Engineering Proposal Plan (~4 weeks)
The goal of creating this proposal was to align the entire team with what I would be doing over the summer and the tools and methodologies I would use to accomplish it. This part of my internship included
- Researching and prototyping ways to extract data from YouTube
- Researching the best technologies to use for the job
- Analyzing all tradeoffs and risks to my approach
The most important thing to research was how to best extract data from YouTube. I settled on using a technique that I call forging API requests, in which you make requests that look identical to what a legitimate client would make to the backend server. Since most websites do use the AJAX approach, this is pretty effective on most websites. This approach has significant tradeoffs compared to a traditional HTML based web scraping approach, if you want to learn more about this approach check out lesson 1 in my everything-web-scraping series. The largest one is the lack of control over changes that the 3rd party makes to their API, I used commit history on youtube-dl to see how frequently the API changed and it seems to be pretty rare where it was acceptable to use this method.
Implementation & Productionizing (~6 weeks)

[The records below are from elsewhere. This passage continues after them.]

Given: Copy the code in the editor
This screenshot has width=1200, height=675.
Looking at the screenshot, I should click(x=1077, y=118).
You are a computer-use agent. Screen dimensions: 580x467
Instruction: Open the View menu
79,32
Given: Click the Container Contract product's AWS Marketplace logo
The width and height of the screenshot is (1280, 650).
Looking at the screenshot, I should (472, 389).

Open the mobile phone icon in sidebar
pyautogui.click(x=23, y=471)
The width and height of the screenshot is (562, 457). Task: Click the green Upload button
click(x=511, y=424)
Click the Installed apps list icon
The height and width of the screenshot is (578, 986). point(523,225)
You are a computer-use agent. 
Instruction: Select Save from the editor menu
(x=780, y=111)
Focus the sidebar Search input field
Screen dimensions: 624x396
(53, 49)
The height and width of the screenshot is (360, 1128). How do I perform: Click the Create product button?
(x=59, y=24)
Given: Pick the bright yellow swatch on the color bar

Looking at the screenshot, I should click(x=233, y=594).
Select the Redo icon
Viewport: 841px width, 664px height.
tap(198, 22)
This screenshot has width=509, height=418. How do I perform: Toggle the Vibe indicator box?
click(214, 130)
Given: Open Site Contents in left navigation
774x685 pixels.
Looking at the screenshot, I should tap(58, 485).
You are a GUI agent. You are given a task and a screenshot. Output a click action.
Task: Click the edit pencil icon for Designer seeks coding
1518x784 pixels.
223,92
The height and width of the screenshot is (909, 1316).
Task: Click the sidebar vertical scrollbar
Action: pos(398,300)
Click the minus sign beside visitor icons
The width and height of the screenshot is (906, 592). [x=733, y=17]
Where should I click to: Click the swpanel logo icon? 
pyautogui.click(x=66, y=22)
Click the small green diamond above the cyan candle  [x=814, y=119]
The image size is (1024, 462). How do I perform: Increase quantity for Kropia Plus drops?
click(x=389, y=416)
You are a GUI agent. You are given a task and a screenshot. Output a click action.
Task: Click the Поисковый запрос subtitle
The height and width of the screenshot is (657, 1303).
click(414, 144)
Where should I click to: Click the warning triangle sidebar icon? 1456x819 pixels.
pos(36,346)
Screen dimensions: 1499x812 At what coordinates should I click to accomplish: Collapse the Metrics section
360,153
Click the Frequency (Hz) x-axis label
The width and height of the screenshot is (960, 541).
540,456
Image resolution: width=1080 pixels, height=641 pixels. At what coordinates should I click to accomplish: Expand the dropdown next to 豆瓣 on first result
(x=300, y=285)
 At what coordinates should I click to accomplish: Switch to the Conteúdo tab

- Introduced Apache Spark as a new technology used within the platform
- Intelligent metric reporting for debugging jobs
- Visualized metrics and created alerts in Grafana
- Working through dozens of edge cases and improving data parsers
While investigating the best tools for the job, it was decided on that I should look into Apache Spark. It fit our use case perfectly. It allows us to easily scale our jobs across multiple threads and in the future if needed across multiple computers/executors if extremely computationally expensive.
One important thing was to ensure that there was good visibility onto what these jobs were doing as it’s always a challenge to maintain and debug these kinds of programs that are so dependent on third party API responses with countless edge cases. To increase the ease of debugging on all the jobs, I reported metrics around failing API requests, parsing failures, and any postgres errors to telegraf which communicates with an influxdb instance that Grafana pulls data from. Here’s a screenshot of one of the dashboards within Grafana I created.

The last thing I’ll talk about for this section was the pain of slowly working through dozens of edge cases since the “hidden” YouTube API is not officially documented and returns a lot of different types of structures like compactVideoRenderer vs videoRenderer which is awfully annoying to deal with.
Presentation (~1 week)
Unfortunately, I can’t share the exact slides here. This presentation dove into case studies on how this new YouTube data could help a new potential customer. Next, was how the data could help Collab creator Zhong better understand their audience and how to further optimize their content strategy.
To answer all these questions, I spent this entire week relying heavily on my data science skills writing complex SQL queries and running more data-intensive code with python making heavy use of the pandas package to deliver some interesting insights into YouTube.
What I Learned
- How Apache Spark works and why it’s great for computationally expensive jobs
- Scala as a programming language
- When parsing 3rd-party API responses never assume anything about the structure of the response
- Even however hard you try to not assume anything you’ll still run into weird edge cases at scale
- Postgres isn’t ideal for the amount of data we needed to store
- Engineering time was designated in a later quarter to switch to a distributed database like Cassandra
- Grafana is really useful to analyzing jobs and exactly what they’re doing at scale especially with exceptions are handled and retry-logic is built-into the jobs to ensure that the job just continues running no matter what
- I used Grafana in the summer of 2021 with Warner Music Group, but I wasn’t usually the one using the metrics to debug the jobs.
Overall, I had a great time and enjoyed working so closely with the creator economy.